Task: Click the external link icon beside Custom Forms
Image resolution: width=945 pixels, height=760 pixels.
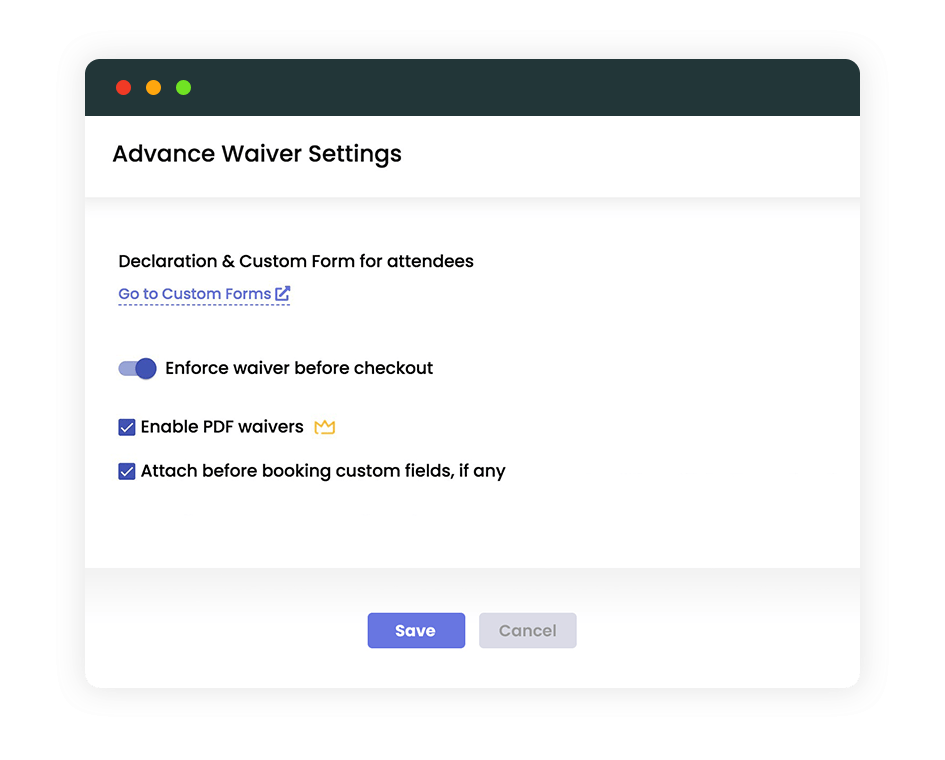Action: pos(283,293)
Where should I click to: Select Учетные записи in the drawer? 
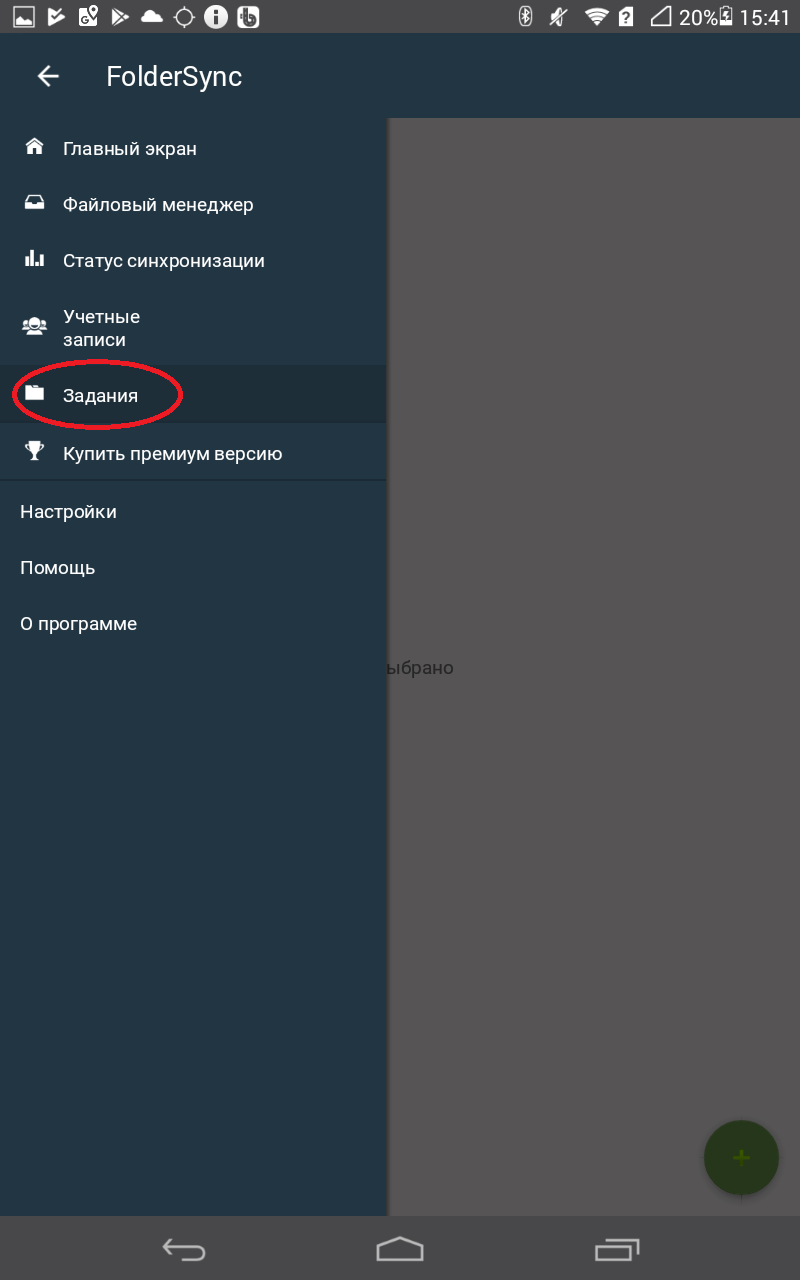pos(193,327)
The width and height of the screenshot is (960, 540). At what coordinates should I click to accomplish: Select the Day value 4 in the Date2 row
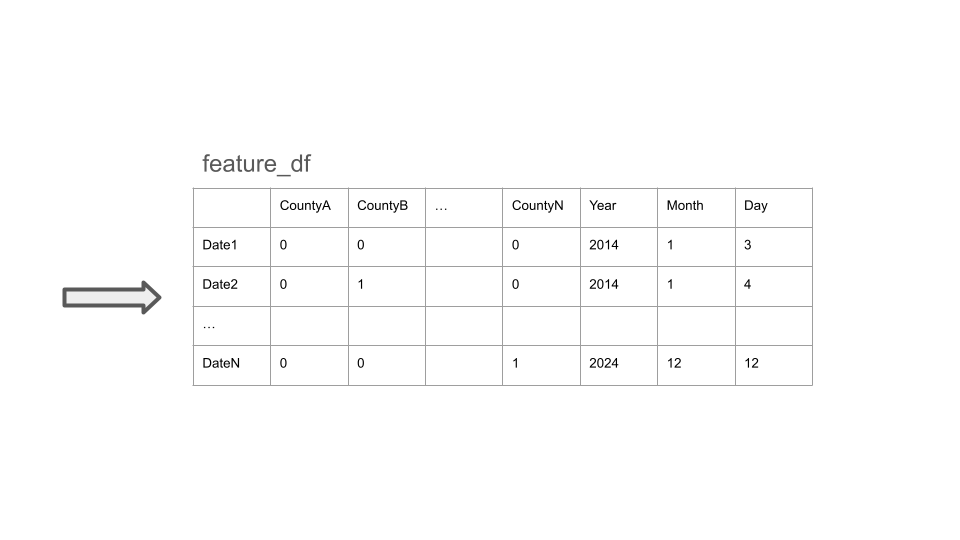click(748, 285)
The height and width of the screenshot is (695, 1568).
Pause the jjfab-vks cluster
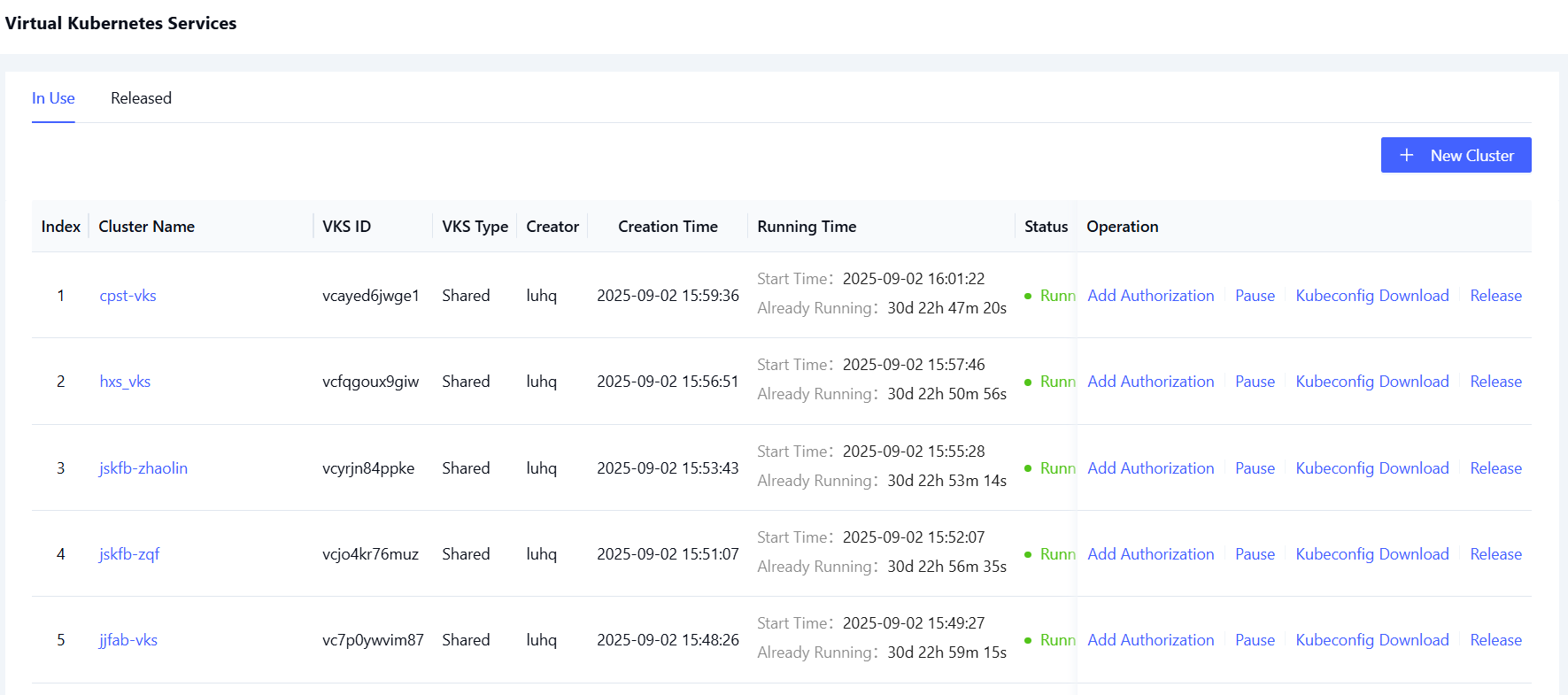1255,640
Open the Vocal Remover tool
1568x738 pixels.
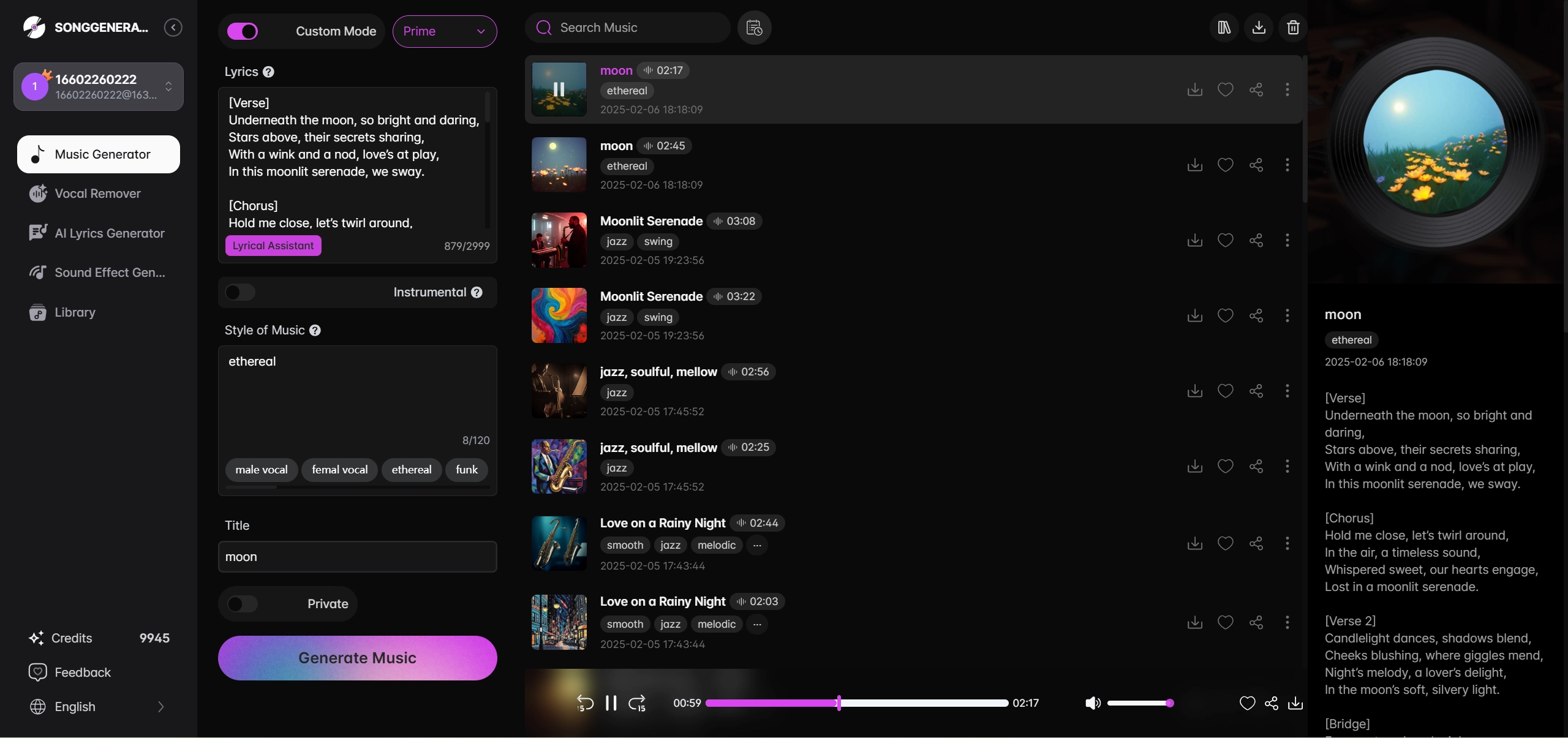pyautogui.click(x=97, y=193)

• _DIRECTIONS_: Put every line of the records above into a JSON list of strings, one string per line, with blank lines skipped and the pictures left out.

• _FINISHED ANSWER_:
[
  "Task: Click the external link icon beside Custom Forms",
  "Image resolution: width=945 pixels, height=760 pixels.",
  "Action: pos(283,293)",
  "Where should I click to: Select Учетные записи in the drawer? ",
  "pos(193,327)",
  "The width and height of the screenshot is (960, 540). At what coordinates should I click to accomplish: Select the Day value 4 in the Date2 row",
  "click(748, 285)",
  "The height and width of the screenshot is (695, 1568).",
  "Pause the jjfab-vks cluster",
  "1255,640",
  "Open the Vocal Remover tool",
  "1568x738 pixels.",
  "pyautogui.click(x=97, y=193)"
]